Task to carry out
Word for word, restate the lines from the start of the data down to the line with "Task: Click the PDF export icon", both included.

Stored items:
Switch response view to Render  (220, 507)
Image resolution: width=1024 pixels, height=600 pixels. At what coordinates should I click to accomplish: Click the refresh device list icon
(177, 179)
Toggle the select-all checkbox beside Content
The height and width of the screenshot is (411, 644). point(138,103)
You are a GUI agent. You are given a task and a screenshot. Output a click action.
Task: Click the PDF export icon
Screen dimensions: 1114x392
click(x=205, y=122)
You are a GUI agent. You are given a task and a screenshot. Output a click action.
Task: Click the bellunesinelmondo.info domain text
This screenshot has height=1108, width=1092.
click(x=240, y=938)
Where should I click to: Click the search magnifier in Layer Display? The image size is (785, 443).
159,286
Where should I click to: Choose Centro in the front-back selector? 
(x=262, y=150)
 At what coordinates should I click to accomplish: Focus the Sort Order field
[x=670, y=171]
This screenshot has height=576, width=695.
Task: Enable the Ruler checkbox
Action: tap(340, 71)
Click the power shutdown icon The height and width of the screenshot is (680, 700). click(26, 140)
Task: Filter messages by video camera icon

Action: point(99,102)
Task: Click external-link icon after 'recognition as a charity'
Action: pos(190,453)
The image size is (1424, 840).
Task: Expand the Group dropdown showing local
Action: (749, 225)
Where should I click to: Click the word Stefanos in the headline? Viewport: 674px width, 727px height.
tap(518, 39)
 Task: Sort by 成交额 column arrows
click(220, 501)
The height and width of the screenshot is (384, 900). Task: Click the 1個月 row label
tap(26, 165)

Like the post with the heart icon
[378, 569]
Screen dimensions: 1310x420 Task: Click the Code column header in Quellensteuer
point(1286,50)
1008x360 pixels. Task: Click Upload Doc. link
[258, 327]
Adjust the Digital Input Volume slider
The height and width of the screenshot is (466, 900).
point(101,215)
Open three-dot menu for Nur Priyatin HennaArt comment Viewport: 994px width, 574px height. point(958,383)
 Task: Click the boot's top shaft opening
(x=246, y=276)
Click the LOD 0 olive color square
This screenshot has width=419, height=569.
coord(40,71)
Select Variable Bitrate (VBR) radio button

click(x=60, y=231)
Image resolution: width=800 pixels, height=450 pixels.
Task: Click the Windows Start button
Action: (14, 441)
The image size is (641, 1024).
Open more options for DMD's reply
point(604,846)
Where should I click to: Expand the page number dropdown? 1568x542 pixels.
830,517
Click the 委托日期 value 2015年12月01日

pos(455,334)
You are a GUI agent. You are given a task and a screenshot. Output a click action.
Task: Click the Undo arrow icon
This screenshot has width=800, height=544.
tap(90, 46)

Exercise result
Switch response view to Render  (220, 507)
Image resolution: width=1024 pixels, height=600 pixels. At what coordinates should I click to accomplish: Click the refresh device list icon
(177, 179)
Toggle the select-all checkbox beside Content
The height and width of the screenshot is (411, 644). point(138,103)
You are a GUI agent. You are given a task and a screenshot. Output a click action.
Task: Click the PDF export icon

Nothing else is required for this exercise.